Comprensibile lo sdegno, ma prima di gridare al “Medioevo”, ricordiamoci che i Talebani non sono solo pazzi fanatici privi di contesto.
Capisco che la notizia di un divieto ai libri scritti da donne in Afghanistan possa sconvolgere secondo i valori occidentali, incentrati su libertà individuale e parità di genere. Ma è importante provare a contestualizzare questi eventi nella loro visione del mondo, che non è la nostra.
La parola Ṭālib (طالب) deriva dalla radice ط-ل-ب (ṭ-l-b), che significa "cercare", "richiedere", "studiare".
Il termine indica “lo studente”, e Ṭālib è un appellativo comune per chi studia la lingua araba, anche al di fuori del mondo islamico. Personalmente, negli anni Novanta e primi del Duemila, quando studiavo arabo in Medio Oriente, i professori mi chiamavano così.
In ambito religioso, Tālib al-‘ilm significa “studente della conoscenza”, un termine classico per chi studia il Corano e la giurisprudenza islamica
Letteralmente, quindi, tālib è "colui che cerca” [la conoscenza].
In ambito religioso (come nel caso dei Talebani afgani), indica lo studente delle scienze islamiche, in particolare del Corano e della giurisprudenza, nelle madrase preposte.
I Talebani si considerano guardiani di una società islamica tradizionale, che vogliono tenere al riparo da ciò che percepiscono come influenze distruttive dell’Occidente: pornografia accessibile, confusione dei ruoli sessuali, disgregazione familiare, nichilismo culturale. In questa prospettiva, impedire alle donne di accedere a certi ruoli non nasce da un odio verso le donne (per quanto l’effetto sia di oppressione), ma da una volontà religiosa, che possiamo criticare, di preservare un ordine morale ritenuto sacro.
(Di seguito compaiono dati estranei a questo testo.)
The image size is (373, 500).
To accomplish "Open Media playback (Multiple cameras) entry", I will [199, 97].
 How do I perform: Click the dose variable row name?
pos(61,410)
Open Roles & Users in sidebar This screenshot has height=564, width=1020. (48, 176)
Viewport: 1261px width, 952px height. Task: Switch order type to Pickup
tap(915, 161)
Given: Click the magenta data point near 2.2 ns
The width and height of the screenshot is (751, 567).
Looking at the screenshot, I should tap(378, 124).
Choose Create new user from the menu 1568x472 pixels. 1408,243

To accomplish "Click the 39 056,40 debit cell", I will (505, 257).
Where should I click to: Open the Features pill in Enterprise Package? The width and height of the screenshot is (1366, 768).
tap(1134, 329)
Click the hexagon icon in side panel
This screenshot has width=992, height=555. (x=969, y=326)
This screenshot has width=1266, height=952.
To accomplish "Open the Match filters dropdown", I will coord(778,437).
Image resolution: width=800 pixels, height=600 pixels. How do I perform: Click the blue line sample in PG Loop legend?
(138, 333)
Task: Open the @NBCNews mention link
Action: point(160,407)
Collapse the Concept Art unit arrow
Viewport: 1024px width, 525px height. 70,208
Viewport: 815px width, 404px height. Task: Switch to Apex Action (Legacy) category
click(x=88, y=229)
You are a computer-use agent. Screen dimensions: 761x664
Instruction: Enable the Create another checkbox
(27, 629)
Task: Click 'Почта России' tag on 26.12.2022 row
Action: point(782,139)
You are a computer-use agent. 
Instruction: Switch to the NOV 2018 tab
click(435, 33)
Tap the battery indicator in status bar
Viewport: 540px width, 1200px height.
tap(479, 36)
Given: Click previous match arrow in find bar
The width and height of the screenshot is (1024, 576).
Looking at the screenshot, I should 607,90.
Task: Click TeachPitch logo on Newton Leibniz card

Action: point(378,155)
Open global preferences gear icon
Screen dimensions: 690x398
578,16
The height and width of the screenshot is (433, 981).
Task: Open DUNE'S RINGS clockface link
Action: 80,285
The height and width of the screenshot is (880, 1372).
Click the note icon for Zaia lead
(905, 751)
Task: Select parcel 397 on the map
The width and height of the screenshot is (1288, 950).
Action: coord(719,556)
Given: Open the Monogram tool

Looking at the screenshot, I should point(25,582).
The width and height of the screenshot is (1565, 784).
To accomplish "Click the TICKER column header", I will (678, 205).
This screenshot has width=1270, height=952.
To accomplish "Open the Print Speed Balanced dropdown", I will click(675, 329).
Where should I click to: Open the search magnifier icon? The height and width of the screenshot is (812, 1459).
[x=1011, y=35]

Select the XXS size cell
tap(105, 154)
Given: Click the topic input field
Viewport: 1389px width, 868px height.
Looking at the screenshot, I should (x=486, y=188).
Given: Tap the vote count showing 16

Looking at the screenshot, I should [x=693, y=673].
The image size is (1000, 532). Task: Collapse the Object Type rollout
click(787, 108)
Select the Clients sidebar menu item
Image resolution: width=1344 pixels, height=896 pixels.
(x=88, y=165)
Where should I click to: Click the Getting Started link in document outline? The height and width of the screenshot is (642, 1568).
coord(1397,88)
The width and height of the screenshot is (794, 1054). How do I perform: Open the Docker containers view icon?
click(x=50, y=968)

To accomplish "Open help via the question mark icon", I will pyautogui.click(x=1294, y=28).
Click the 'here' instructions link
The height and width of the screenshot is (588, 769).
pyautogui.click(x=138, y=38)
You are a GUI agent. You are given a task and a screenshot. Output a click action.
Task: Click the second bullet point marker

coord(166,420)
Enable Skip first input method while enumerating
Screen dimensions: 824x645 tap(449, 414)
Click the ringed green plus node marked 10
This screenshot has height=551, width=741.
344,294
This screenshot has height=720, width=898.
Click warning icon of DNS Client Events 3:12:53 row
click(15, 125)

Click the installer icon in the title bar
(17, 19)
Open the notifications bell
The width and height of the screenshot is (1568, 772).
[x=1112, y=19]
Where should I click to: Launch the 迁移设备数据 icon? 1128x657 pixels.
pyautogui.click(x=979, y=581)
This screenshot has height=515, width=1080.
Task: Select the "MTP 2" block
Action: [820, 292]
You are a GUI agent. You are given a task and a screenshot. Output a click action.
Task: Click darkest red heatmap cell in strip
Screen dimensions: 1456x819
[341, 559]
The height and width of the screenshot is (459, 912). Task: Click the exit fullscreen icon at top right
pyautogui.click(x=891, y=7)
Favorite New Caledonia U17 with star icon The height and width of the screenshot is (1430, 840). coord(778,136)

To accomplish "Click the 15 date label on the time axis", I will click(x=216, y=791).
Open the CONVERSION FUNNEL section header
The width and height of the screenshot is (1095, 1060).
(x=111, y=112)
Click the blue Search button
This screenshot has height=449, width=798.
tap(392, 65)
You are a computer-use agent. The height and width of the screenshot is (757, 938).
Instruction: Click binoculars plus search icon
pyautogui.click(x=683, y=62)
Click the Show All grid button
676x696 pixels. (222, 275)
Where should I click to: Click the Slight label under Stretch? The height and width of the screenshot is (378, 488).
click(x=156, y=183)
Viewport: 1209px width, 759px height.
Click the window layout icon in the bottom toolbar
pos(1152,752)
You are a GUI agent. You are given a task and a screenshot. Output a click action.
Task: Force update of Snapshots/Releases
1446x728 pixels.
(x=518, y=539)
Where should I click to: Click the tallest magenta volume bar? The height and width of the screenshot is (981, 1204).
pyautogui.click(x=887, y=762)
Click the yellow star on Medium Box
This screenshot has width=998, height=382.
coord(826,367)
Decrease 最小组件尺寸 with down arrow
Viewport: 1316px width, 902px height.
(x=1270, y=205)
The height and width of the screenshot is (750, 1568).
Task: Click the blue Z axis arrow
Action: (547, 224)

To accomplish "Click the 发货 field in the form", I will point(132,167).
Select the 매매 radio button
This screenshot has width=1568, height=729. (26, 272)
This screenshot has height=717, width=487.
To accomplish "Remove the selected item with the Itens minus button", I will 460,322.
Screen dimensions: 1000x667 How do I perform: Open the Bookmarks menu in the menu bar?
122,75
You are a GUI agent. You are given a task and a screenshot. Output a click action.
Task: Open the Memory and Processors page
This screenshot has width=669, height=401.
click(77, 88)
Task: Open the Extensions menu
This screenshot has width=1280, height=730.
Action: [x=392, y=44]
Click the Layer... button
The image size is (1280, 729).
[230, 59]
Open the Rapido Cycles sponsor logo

Personalmente, non condivido molte delle loro scelte. Bandire libri, indipendentemente dall’autore, è un atto barbarico che nella storia abbiamo visto anche in regimi totalitari come quello nazista, che li bruciava.
Ma allo stesso tempo, è ingenuo pensare che il nostro modello occidentale rappresenti automaticamente il bene universale.
L’idea che ogni cultura debba conformarsi ai nostri standard di libertà e progresso è a mio parere una forma di imperialismo morale, spesso inconsapevole, anche in buona fede.
Possiamo (e dobbiamo) criticare ciò che riteniamo ingiusto, ma dobbiamo anche cercare di capire da dove nascono certe scelte culturali o religiose.
L’Occidente non riuscirà mai a convincere i Talebani che sono nel torto, perché partiamo da visioni del mondo incompatibili su molti punti fondamentali.
Non tutti i popoli vogliono o devono assomigliarci.
Forzare la nostra idea di libertà su chi ha altri riferimenti culturali può sembrare progresso, ma spesso è vissuto come una forma di imposizione coloniale travestita da umanitarismo.
Si può difendere la dignità della donna e al tempo stesso riconoscere che la via occidentale non è l’unica possibile, e forse nemmeno la più stabile o giusta, per tutti.
Si salveranno solo coloro che resisteranno e disobbediranno a oltranza, il resto perirà.